そこで、グエン隊長が俺を睨んでいることに気が付いた。
「……なんでしょう」
「そいつは、元風上班のオペレーターだ」
なんだって? 冗談じゃない。アダムが? あの酒飲み親父がそんな壮大なことを?
「奴はもともと女王に恨みがあった。そこで風上のまっすぐな意思、グレートウォールを変えるという目的に共鳴した。ところが、お前たちは戻ってこなかった。同志を失った奴は、同志の意思をはき違えた。即ち、グレートウォールを滅ぼす、という歪んだ思想に傾倒した」
そんな事態になっていたとは知らなかった。
アダムはもとは北の街の出身だ。独自のルートを持っていてもおかしくはない。だが、街を滅ぼそうとするなんて、彼らしくない。信じられない。
「アダムとは話を付けます。ひとまず、彼をグレートウォールまで送り届けましょう」
「そうしよう。
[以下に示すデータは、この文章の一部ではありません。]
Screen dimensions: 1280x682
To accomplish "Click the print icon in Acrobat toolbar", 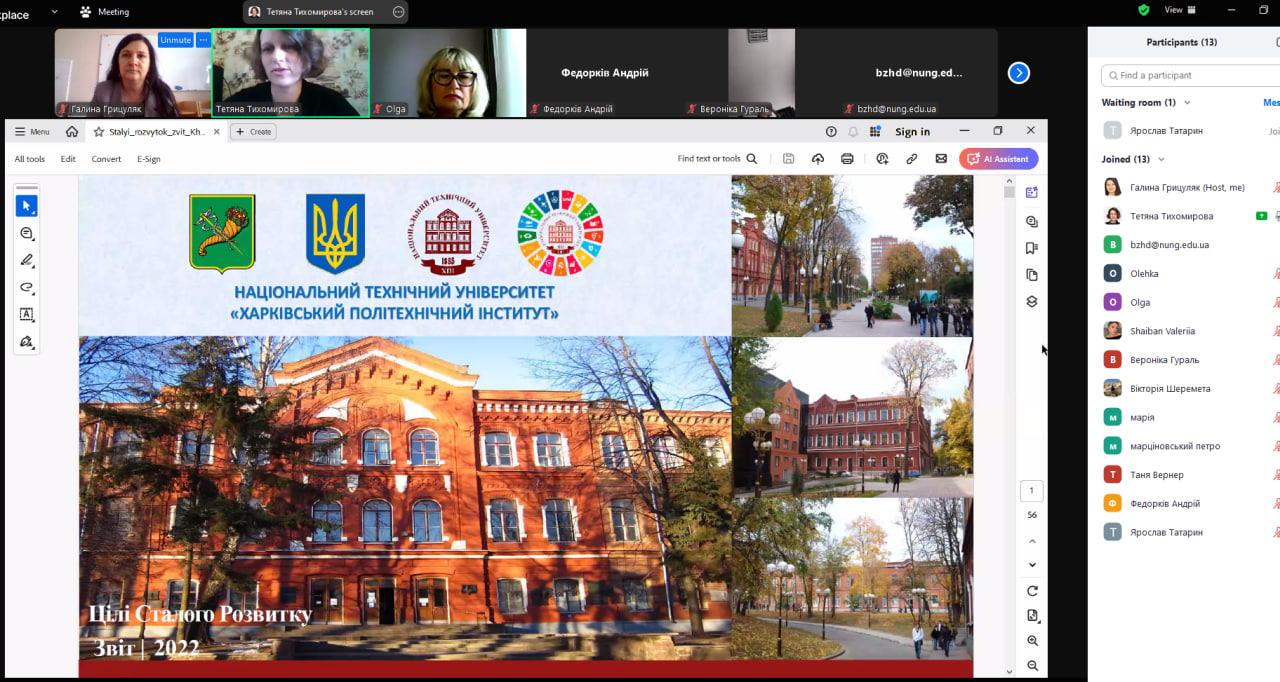I will (847, 159).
ヴェロニカ、行くぞ!」
隊長に呼ばれても、ヴェロニカは男の前でずっと何やら呟きながら、ナイフを男の顔面の直ぐそばに突き立てていた。
「我慢するって約束したのに、約束したのに、約束、約束したのに、約束したのに……」
男は恐怖に震えていた。
瞬間、パーカーの声が響いた。
「警戒!! 敵が来ます」
バキバキと猛烈な勢いで枝をへし折りながら、何か巨大な生物が近付いてくる。
「なんだ!」
「これは……蛇です!」
現れた蛇は巨大だった。鎌首をもたげた姿は、メタルグリズリーが立ち上がったサイズと遜色ない。人間など簡単に丸呑みできるだろう。直ぐにパーカーが銃を構える。
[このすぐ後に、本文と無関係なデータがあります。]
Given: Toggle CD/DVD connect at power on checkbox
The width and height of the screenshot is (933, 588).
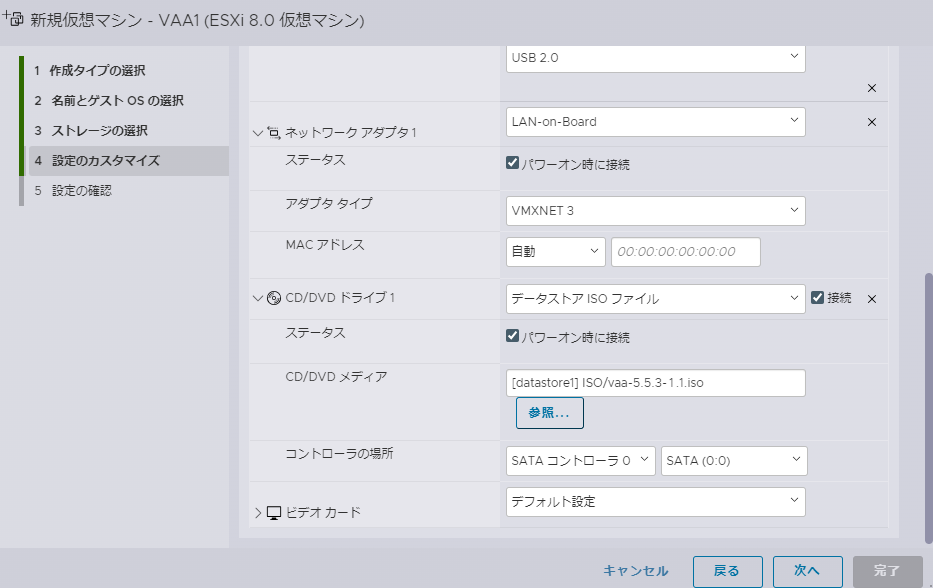Looking at the screenshot, I should pyautogui.click(x=513, y=337).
「アイアンスネーク……ショットタウンの更に西部に生息するはず……」
「ふ~ん。やっぱり寄生植物騒動で動物の生息地が大幅に変わっちゃったんだねぇ」
「悠長にするな! 来るぞ!」
蛇は猛烈な勢いで飛び掛かってくる。パーカーはギークを庇いながら後退し、ヴェロニカとグエン隊長は走って距離を空ける。俺はジェットブーツで樹木の枝に上った。
「おい! ヴェロニカ! あの男は!?」
俺の叫びにヴェロニカは首を傾げた。なんて奴だ。一瞬で男のことを忘れてやがる。
彼を見つけた。足を引きずって蛇から逃げようとしている。助けに行く前に、蛇がすっと男のいた道を横切った。それで、男の姿は消えた。上から見ていた限りよくわからないが、おそらく食われた。くそ。敵だが、死なすつもりはなかった。
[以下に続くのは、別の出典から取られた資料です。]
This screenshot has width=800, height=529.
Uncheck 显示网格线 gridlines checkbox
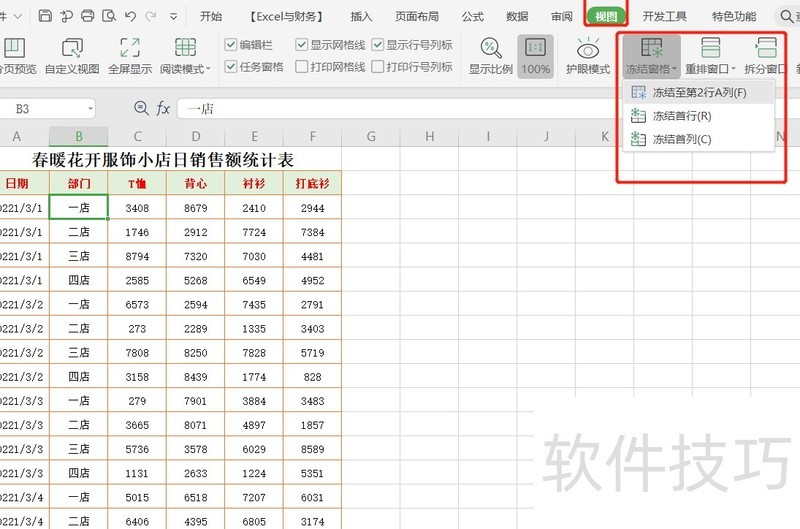coord(301,45)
隊長が矢を放つ、矢は蛇の右目に向かい、見事に命中する。
その隙を、パーカーは見逃さない。チャージしたショットガンを蛇の顔面に向けて放つ。頭が吹き飛び、蛇は倒れた。
俺が何かをする前に戦いは終わった。流石、優秀な班だ。俺は蛇の胴体に近付き、剣を抜いた。
「えっ、えっ、えっ、秋也くん、何するの」
「嬉しそうに言うな! あいつがまだ生きてるかもしれねぇだろ!」
蛇の胴を開く。血が噴き出て身体に浴びるが気にしていられない。ある地点を開くと、ずるりと粘膜で覆われた何かが身体の外に出てきた。蛇の食道……裂け目を入れると、おそらく彼だったであろう物体が出てきた。ほとんど溶けている。えらいことになっている。俺は叫び声をあげる。
「うわぁぁ、こりゃ、酷いったらないぜ、くそ」
近付いてきたパーカーが即座に目をそらして胸元を抑える。ヴェロニカは、はしゃいで飛び上がる。
「すごい!! 秋也くん、これ、すごいよ!! あははっ、おじさん!! これっ、すごいねぇ!」
「アイアンスネークの消化能力は全生物一だからねぇ」
そんな情報は腹を開く前に言ってくれ。